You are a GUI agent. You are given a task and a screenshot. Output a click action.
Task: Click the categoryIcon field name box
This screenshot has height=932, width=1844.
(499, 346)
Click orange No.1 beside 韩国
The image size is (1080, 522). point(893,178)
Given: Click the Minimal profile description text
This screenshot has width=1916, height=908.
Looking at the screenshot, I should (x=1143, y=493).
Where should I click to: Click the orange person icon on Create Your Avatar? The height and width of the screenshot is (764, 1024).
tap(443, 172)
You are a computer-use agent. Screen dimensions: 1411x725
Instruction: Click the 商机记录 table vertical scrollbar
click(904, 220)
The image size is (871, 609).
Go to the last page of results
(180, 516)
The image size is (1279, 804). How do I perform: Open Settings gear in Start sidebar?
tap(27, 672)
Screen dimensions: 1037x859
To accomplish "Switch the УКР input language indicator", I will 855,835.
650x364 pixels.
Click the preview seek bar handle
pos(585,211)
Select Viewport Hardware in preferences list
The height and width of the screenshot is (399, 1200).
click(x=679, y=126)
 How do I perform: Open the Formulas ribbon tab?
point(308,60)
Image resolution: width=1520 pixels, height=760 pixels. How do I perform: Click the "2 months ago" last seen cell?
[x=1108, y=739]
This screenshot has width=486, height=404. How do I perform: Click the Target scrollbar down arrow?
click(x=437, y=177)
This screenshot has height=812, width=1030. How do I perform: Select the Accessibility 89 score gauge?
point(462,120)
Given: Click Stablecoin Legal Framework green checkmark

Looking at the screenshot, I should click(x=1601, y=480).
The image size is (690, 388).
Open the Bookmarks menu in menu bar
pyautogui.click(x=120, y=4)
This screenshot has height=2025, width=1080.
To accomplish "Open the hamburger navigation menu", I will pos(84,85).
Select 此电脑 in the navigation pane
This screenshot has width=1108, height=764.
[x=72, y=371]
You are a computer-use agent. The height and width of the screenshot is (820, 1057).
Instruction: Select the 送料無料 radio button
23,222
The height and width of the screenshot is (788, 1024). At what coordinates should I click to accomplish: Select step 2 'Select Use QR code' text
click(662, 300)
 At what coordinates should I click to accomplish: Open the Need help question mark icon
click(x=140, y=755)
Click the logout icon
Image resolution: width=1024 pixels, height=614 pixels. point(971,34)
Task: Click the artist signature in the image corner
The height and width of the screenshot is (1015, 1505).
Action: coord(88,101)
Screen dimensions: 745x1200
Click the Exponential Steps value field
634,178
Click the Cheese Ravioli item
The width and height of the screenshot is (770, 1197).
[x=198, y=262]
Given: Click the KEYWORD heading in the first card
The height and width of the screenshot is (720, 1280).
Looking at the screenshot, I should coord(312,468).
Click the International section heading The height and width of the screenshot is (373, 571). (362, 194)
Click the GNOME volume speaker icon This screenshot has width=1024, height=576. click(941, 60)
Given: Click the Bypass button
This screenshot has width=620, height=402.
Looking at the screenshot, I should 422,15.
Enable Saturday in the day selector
---+---
◆ **Problem details**
Reproduce, character for character, only the lines of the preceding data that start at the line with "This screenshot has width=486, height=404." and end at the line with "This screenshot has height=2025, width=1080.", both included.

◆ **Result**
This screenshot has width=486, height=404. How do I perform: Click the Target scrollbar down arrow?
click(x=437, y=177)
This screenshot has height=812, width=1030. How do I perform: Select the Accessibility 89 score gauge?
point(462,120)
Given: Click Stablecoin Legal Framework green checkmark

Looking at the screenshot, I should click(x=1601, y=480).
The image size is (690, 388).
Open the Bookmarks menu in menu bar
pyautogui.click(x=120, y=4)
This screenshot has height=2025, width=1080.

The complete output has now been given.